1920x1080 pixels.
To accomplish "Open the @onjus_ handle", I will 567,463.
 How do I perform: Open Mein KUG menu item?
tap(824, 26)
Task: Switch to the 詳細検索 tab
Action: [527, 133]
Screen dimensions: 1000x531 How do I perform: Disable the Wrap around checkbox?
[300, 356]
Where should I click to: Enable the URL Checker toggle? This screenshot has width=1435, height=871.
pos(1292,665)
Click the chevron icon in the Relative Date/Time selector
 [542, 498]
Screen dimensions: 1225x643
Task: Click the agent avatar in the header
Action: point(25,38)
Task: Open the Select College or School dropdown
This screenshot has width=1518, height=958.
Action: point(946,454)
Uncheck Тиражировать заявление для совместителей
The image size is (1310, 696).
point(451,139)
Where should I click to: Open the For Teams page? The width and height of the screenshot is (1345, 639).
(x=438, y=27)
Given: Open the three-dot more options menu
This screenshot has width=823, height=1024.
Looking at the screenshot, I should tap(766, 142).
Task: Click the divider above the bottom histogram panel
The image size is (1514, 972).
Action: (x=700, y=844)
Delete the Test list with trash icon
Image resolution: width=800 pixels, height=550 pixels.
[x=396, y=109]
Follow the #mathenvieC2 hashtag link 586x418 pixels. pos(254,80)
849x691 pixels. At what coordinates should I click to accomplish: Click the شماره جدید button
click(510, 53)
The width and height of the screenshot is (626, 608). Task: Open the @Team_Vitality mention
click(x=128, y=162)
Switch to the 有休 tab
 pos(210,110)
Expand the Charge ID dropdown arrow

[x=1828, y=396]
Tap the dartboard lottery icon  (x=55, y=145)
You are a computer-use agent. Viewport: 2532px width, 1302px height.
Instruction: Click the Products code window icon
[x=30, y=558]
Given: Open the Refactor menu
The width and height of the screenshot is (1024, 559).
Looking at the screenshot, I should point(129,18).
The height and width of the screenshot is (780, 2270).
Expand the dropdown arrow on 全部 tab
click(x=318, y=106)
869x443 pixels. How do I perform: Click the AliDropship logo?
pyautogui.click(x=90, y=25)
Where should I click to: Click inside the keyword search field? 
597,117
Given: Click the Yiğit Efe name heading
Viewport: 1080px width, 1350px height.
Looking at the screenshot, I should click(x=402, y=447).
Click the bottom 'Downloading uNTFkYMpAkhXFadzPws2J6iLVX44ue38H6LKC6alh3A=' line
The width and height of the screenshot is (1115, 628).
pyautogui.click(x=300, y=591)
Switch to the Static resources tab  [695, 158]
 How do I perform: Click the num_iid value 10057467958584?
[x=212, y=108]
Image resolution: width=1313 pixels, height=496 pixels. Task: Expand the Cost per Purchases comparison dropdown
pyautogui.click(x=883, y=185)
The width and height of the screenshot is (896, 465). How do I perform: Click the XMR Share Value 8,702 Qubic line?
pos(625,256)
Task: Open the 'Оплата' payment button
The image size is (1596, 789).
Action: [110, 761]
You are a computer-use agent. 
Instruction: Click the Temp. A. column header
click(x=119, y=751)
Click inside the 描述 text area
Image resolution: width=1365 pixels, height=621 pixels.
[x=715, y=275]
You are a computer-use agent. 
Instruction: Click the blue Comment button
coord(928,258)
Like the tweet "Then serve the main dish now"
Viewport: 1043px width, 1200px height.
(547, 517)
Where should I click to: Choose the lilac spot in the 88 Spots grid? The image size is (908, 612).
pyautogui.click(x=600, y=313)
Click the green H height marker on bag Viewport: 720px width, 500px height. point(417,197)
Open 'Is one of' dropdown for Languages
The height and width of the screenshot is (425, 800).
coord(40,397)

....

▶ _WHAT TO DO_:
For every line in the listing above that contains "Given", copy that line.

▶ _SOLUTION_:
Given: Open the three-dot more options menu
Given: Open the Refactor menu
Given: Click the Yiğit Efe name heading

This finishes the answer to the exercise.